**LIST OF TASKS**
- A) Decide whether each statement below agrees with the passage on the rudder controller. Answer yes or no for each, and quote the words from the passage that settle it.
(i) The value of |S1| is treated as a hyper-parameter of the controller.
(ii) The output variable c is the raw, unnormalized control action.
(iii) The meaning of the output variable c was explained in Sect. 5.4.
- B) Reproduce the part of the passage on the rudder controller starting with "In Sect. 5.4, we" and going on through "by Eq. (12).".
- C) Carry on the passage on the rudder controller from the point where it stops.

**DOCUMENT SEGMENT**
In this paper, $\vert S_{1}\vert $ represents the number of possible values of $\varTheta _{1}$. For instance, if $\vert S_{1}\vert $ = 3 and $\varTheta _{1M}$ = 90, then $\varTheta _{1}$ can take on the values $\{-90, 0, 90\}$, and $n_{1}$ can take on the values $\{0, 1, 2\}$, respectively. It is important to note that the value of $\vert S_{1}\vert $ can impact the controller’s performance, and we, therefore, considered it a controller hyper-parameter.

6.1.2 Output

In Sect. 5.4, we explained that the output variable c represents the normalized control action calculated by the SNN. To convert c to the rudder control action $\alpha _{1}$, we use the following method.

Let $-\alpha _{1M}$ and $\alpha _{1M}$ denote the minimum and maximum possible values of $\alpha _{1}$, respectively. If we divide the interval $[-\alpha _{1M},\alpha _{1M}]$ into $J_{1}$ sub-intervals, the size of each sub-interval $\beta $ is given by Eq. (12).

$$\begin{aligned} \beta = \dfrac{2 \cdot \alpha _{1M}}{J_{1}}. \end{aligned}$$

(12)

**MATERIAL PROVIDED**
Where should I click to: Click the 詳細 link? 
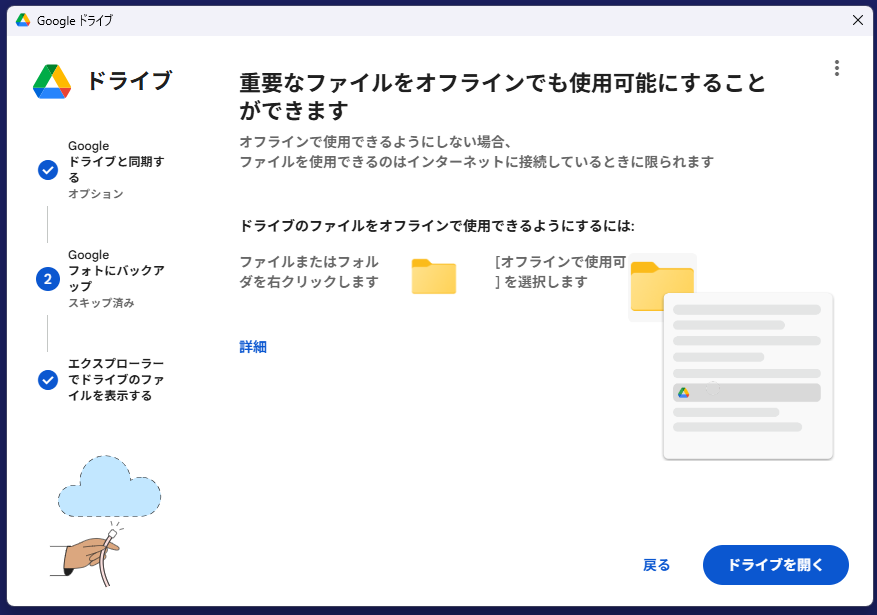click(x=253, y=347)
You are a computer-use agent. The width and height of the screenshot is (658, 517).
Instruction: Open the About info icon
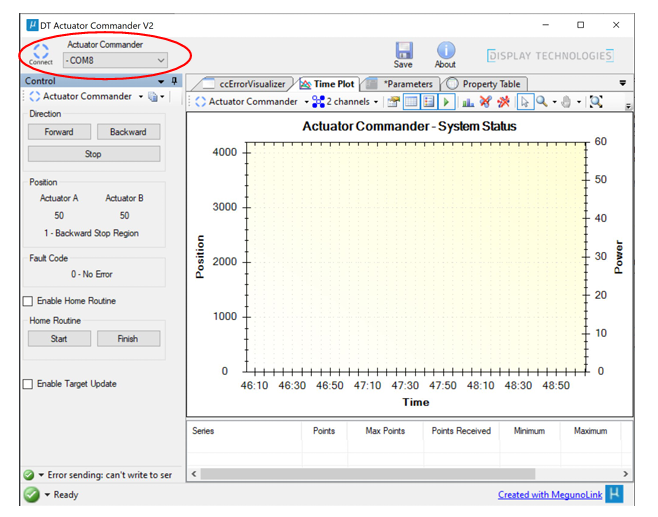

**RESPONSES PER TASK**
- A)
(i) Yes: "we, therefore, considered it a controller hyper-parameter."
(ii) No: "the output variable c represents the normalized control action calculated by the SNN."
(iii) Yes: "In Sect. 5.4, we explained that the output variable c represents the normalized control action"

- B)
In Sect. 5.4, we explained that the output variable c represents the normalized control action calculated by the SNN. To convert c to the rudder control action $\alpha _{1}$, we use the following method.

Let $-\alpha _{1M}$ and $\alpha _{1M}$ denote the minimum and maximum possible values of $\alpha _{1}$, respectively. If we divide the interval $[-\alpha _{1M},\alpha _{1M}]$ into $J_{1}$ sub-intervals, the size of each sub-interval $\beta $ is given by Eq. (12).

- C)
To ensure that the possible values of $\alpha _{1}$ correspond to the mean value of each sub-interval, it was necessary to restrict c to only take $J_{1}$ possible values. To achieve this, a new variable $c_{1}$ was introduced, which is defined in Eq. (13).

$$\begin{aligned} c_{1} = \left\{ \begin{array}{ll} \lfloor c\cdot J_{1}\rfloor , &{}~\text {if}\ 0 \le c < 1, \\ J_{1}-1, &{}~\text {if}\ c = 1, \end{array} \right. \end{aligned}$$

(13)

To determine the value of $\alpha _{1}$ for a given interval $c_{1}$, we can use the following expressions: $N_{u} = -\alpha _{1\,M}+\beta \cdot c_{1}$ and $N_{u+1} = -\alpha _{1\,M}+\beta \cdot (c_{1}+1)$, which correspond to the maximum and minimum points of the interval $c_{1}$, respectively. Then, the expression for $\alpha _{1}$ is given by Eq. (14).

$$\begin{aligned} \begin{aligned} \alpha _{1}&= \dfrac{N_{c+1}+N_{c}}{2} \\&= \dfrac{-\alpha _{1M}+\beta \cdot (c_{1}+1)-\alpha _{1M}+\beta \cdot c_{1}}{2} \\&= \dfrac{(2c_{1}+1)\beta -2\alpha _{1M}}{2}. \end{aligned} \end{aligned}$$

(14)

By substituting Eqs. (12) into (14), we obtained a simplified expression for computing $\alpha _{1}$, as presented in Eq. (15). We specify that $J_{1}$ should be an odd number, as it allows for $\alpha _{1}=0$ to be a possible value.

$$\begin{aligned} \alpha _{1} = \dfrac{(2c_{1}+1-J_{1})\alpha _{1M}}{J_{1}}. \end{aligned}$$

(15)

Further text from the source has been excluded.